Of the material below, the lines to be retyped are those from the line containing "This screenshot has" through the line containing "Image resolution: width=576", inclusive; reproduce them exactly.

____

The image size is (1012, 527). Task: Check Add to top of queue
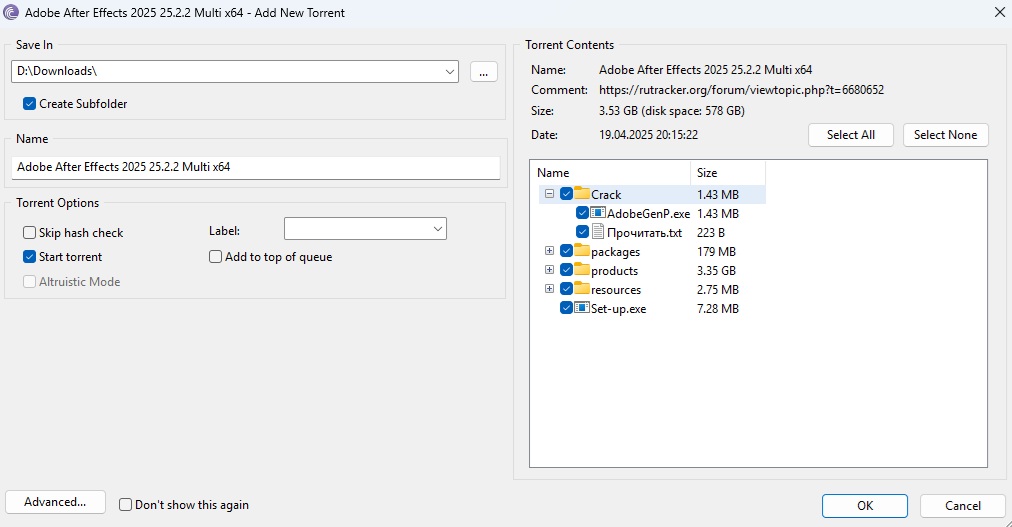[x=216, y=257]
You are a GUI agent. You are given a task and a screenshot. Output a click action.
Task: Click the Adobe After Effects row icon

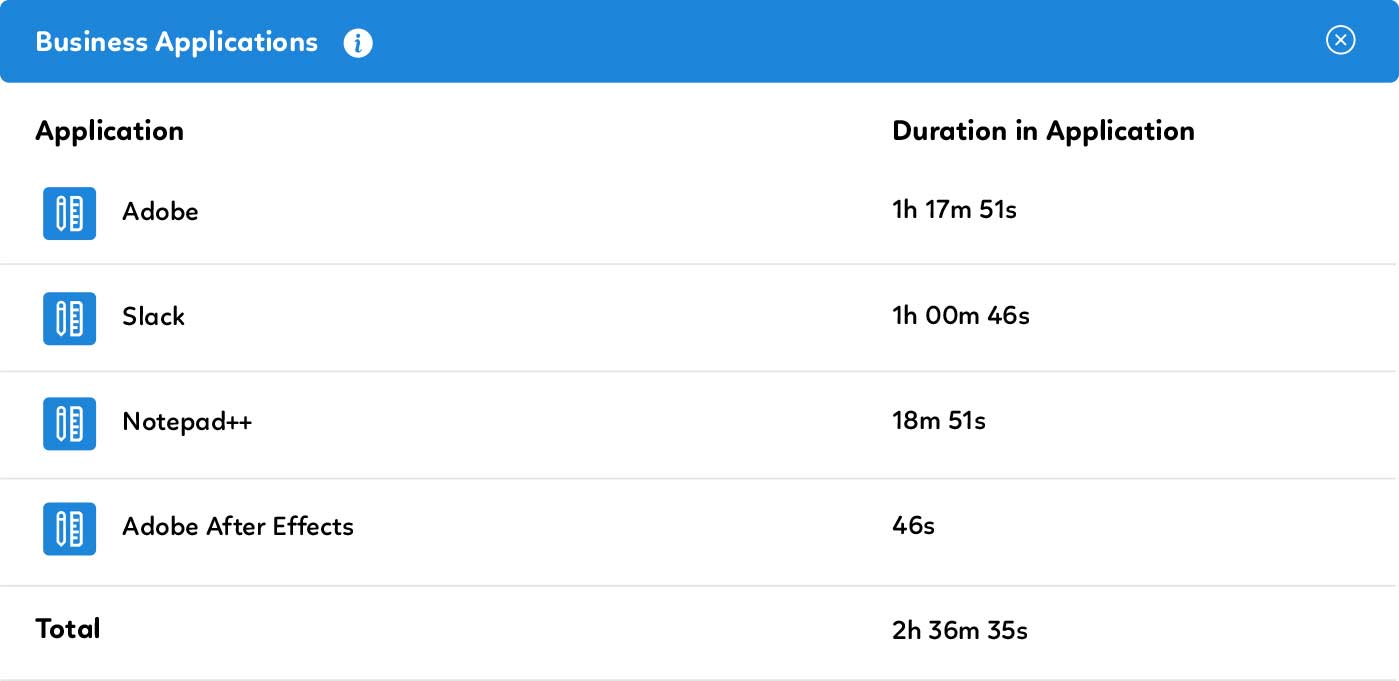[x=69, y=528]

____

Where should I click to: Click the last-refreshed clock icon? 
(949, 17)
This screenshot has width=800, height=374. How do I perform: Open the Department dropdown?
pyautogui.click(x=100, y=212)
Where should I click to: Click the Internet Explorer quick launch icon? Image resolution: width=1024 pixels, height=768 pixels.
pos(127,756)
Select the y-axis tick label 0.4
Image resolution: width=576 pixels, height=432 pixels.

____

▶ **EXERCISE OUTPUT**:
This screenshot has width=800, height=374. How do I perform: Open the Department dropdown?
pyautogui.click(x=100, y=212)
Where should I click to: Click the Internet Explorer quick launch icon? Image resolution: width=1024 pixels, height=768 pixels.
pos(127,756)
Select the y-axis tick label 0.4
Image resolution: width=576 pixels, height=432 pixels.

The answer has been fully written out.